Astronomers scramble to use INTEGRAL

28 February 2001

The Call for Proposals to use guest observer time on ESA's forthcoming gamma-ray observatory has resulted in 291 individual proposals. These represent approximately 323 million seconds - more than 10 years - of observing time! This is 19 times greater than all the open time available during the first half of the nominal two-year mission.

Computers at the INTEGRAL Science Operations Centre coped with an electronic stampede as the closing deadline on 16 February approached. The Call for Proposals was issued on 1 November, but almost all the submissions arrived during the last week, 85% arriving in the final 48 hours, and 250 submissions were registered during the final 15 hours - one every four minutes!

The response to a previous Call for Letters of Intent - issued to pinpoint areas of scientific interest - had indicated that demand would be heavy. But the actual oversubscription level is exceptional. It is also high when compared to other high-energy missions. XMM-Newton's AO-1 was oversubscribed 6.8 times, the Comptel and Egret instruments on Compton-GRO respectively 2.5 and 5, and BeppoSAX 5 times.

This level of response reflects the increasing awareness that gamma-ray observatories, and more generally high-energy space platforms, are of immense value to the astronomical community. Many gamma-ray astronomers were frustrated when NASA's Compton mission was switched off last year and INTEGRAL is today the only purpose-built gamma-ray observatory on the horizon.

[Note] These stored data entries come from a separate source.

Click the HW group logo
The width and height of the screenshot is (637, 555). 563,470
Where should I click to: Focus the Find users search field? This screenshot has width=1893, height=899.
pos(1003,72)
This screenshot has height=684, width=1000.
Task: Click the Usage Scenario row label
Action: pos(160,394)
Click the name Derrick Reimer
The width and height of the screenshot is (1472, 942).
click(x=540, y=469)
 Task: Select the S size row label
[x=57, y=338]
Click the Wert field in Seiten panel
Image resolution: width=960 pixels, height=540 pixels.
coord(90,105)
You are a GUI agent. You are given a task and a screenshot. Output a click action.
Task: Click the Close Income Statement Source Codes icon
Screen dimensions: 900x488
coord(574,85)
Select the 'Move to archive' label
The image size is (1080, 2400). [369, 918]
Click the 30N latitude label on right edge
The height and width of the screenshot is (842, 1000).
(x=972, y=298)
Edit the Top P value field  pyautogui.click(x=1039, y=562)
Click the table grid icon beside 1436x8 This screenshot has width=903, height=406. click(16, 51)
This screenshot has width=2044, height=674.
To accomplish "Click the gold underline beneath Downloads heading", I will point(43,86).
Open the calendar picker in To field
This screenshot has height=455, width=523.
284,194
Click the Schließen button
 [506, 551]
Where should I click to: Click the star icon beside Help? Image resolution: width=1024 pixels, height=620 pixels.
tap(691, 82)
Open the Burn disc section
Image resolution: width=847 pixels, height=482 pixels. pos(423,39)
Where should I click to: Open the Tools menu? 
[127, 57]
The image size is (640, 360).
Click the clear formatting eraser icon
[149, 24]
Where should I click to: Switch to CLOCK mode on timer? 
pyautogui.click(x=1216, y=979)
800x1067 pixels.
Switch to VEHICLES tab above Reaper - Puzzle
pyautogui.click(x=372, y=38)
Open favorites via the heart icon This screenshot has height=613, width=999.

"We must be cautious, however, not to over-interpret this high oversubscription" explains Chris Winkler, INTEGRAL's Project Scientist. "XMM-Newton was overwhelmed by the sheer number of observation requests, with average durations of 20-30 kiloseconds. In our case, exposures will be much longer. For instance, all the observations that will use INTEGRAL's SPI spectrograph to investigate nucleosynthesis necessarily have long integration times, of at least a million seconds. Just twenty of these proposals and we are full for the whole year. There is also another explanation: INTEGRAL extends down to the hard X-ray range, around 100 keV down to ~ 10 keV, and this ability has prompted many proposals from the X-ray astronomy community."

A first statistical analysis of the 291 proposals shows that compact objects within our own galaxy is the biggest category (121), followed by extragalactic objects (91), nucleosynthesis investigations (46) and miscellaneous, including gamma-ray bursts (33).

In terms of the amount of requested observing time, the nucleosynthesis category is significantly more important, mainly due to the fact that this category contains a relatively large number of proposals to use SPI.

The 291 proposals have now been passed to the INTEGRAL Time Allocation Committee (TAC) which will probably have some hard choices to make. "If there are three proposals on the same target and it's the same science" says Chris Winkler, "then the best one will win".

The 28 TAC members will be meeting 14-18 May to compare their evaluations and make a choice. Their recommendations will then be submitted to ESA's Director of Science and the final list of approved observations published in June. After the submission rush, a long wait is in store for all the candidates!